The Evolution of Peer-to-peer Lending Industry

Started in the UK and US in 2005-2006, peer-to-peer lending industry has since grown to many countries over the last decade, with the fastest growth in China. P2P lending is also known as crowdlending in Europe or marketplace lending in North America, but these terms all refer to the same phenomenon – “crowd lending” or “social lending”. P2P lending platforms enable interactions between the borrowers and lenders side of the funding process. To create a well-functioning marketplace, the two most essential jobs for platforms are to recruit borrowers and lenders and to set the rules and terms of engagement. Besides market-making, key functions also include loan processing and activities contributing to building a community.

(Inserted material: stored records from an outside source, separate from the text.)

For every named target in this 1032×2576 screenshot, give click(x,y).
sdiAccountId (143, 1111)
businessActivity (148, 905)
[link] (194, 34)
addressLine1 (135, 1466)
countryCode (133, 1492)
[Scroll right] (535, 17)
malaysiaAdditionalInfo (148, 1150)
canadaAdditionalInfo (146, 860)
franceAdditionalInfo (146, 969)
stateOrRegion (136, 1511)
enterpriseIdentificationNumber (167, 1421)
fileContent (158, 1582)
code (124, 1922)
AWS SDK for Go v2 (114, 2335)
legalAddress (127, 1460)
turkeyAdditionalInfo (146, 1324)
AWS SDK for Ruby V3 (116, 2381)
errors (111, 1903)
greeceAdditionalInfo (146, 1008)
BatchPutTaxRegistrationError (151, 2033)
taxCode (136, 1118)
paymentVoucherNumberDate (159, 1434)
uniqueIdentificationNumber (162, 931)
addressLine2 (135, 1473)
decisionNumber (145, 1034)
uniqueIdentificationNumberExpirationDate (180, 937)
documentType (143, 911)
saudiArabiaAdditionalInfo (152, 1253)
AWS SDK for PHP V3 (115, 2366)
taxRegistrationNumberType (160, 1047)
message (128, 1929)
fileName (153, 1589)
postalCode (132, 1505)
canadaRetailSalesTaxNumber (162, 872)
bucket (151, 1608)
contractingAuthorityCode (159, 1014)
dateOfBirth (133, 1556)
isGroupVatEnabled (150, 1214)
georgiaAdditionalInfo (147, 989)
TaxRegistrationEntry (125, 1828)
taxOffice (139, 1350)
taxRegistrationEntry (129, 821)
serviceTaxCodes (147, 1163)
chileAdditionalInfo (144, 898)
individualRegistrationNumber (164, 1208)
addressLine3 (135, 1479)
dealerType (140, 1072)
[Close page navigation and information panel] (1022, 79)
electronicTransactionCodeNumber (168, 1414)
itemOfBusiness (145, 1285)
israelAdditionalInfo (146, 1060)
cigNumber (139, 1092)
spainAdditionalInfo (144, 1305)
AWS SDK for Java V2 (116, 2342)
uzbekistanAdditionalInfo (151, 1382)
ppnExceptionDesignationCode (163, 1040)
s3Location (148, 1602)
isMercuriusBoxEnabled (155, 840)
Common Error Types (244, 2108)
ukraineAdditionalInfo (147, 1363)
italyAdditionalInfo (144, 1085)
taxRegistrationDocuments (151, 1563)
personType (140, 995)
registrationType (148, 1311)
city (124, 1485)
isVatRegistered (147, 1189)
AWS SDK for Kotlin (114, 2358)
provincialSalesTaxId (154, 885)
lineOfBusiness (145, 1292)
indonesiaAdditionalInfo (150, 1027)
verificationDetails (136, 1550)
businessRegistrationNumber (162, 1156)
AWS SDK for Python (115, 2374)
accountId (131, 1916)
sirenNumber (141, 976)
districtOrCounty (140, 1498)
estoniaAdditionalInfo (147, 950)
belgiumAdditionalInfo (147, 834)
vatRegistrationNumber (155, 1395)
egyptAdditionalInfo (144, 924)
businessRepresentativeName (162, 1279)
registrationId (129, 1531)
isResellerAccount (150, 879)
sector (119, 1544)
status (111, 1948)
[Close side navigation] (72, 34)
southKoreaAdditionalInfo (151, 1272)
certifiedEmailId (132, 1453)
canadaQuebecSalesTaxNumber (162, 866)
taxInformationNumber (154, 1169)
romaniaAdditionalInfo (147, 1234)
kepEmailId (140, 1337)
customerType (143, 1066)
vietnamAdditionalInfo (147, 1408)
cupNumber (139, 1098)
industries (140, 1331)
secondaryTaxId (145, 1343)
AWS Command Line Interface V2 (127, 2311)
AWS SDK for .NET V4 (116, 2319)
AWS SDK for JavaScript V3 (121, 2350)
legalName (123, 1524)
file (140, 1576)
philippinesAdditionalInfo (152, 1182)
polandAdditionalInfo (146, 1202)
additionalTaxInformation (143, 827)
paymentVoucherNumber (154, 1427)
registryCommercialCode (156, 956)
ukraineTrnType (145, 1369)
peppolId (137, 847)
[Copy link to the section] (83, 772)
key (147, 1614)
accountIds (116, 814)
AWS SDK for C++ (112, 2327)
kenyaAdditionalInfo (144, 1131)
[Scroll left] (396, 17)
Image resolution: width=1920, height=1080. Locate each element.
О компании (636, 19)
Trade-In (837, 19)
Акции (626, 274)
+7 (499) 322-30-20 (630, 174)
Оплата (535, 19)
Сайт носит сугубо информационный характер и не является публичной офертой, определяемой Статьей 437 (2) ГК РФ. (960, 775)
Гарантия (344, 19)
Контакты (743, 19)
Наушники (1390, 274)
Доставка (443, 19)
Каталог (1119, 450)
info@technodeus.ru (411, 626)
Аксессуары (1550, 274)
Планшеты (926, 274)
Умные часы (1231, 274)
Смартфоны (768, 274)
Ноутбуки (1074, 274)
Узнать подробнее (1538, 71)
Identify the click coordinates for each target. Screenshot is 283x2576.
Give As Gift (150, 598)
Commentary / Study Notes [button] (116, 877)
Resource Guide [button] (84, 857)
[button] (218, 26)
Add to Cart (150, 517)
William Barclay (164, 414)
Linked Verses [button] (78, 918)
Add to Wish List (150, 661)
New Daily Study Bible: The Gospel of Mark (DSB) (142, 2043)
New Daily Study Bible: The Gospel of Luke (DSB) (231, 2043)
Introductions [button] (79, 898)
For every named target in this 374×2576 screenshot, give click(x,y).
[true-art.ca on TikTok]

The P2P lending industry is unique. Its special feature is that both lenders and borrowers profited from the business relations. The borrower gets the needed money securely or services in time, and at the same time, investors/lenders who invest money into the P2P platform, gain real profit from the financial turnover and attractive annual fee. It is safe to say that no existing bank will provide you with such profit apart from investing money into the P2P platform.

Traditionally, the main sources of income for platforms in peer-to-peer lending are origination fees charged to the borrower, repayment fees charged to the lender, or other fees like loan part trading and late fees. How a P2P lending platform earns revenue depends largely on the business model of the platform and how the investment is structured. Over the last decade, P2P lending platforms have evolved from a handful of start-ups to a flourishing multi-billion-dollar industry.

Despite the benefits that P2P lending provides and the projections of experts that the industry would grow on to reach trillion-dollar industry, P2P lending is still far from realizing its goals as mainstream financial resources. In fact, the sector has been fraught with issues of default rates, frauds, and regulatory issues and recorded as high as more than 10% in online P2P lending alone, due to frauds.

This is where blockchain can help make processes more secure and reliable, given its distributed ledger technology. Blockchain can usher in a new era of financial transparency and reward the best behavior. Blockchain allows two parties to record their transactions in an efficient, immutable, and verifiable manner. It provides a strong barrier against unauthorized access which helps manifold in preventing fraud; one of the biggest issues threatening the rapid growth and expansion of the P2P lending industry. By putting their digital assets such as financial data and contracts on blockchain, P2P lending platforms can curb the issues of fraud and identity theft while restoring transparency between borrowers and lenders, as well as the platforms. Since 2019, major banks and financial services are starting to adopt blockchain technology in a variety of way, including building a global payment network.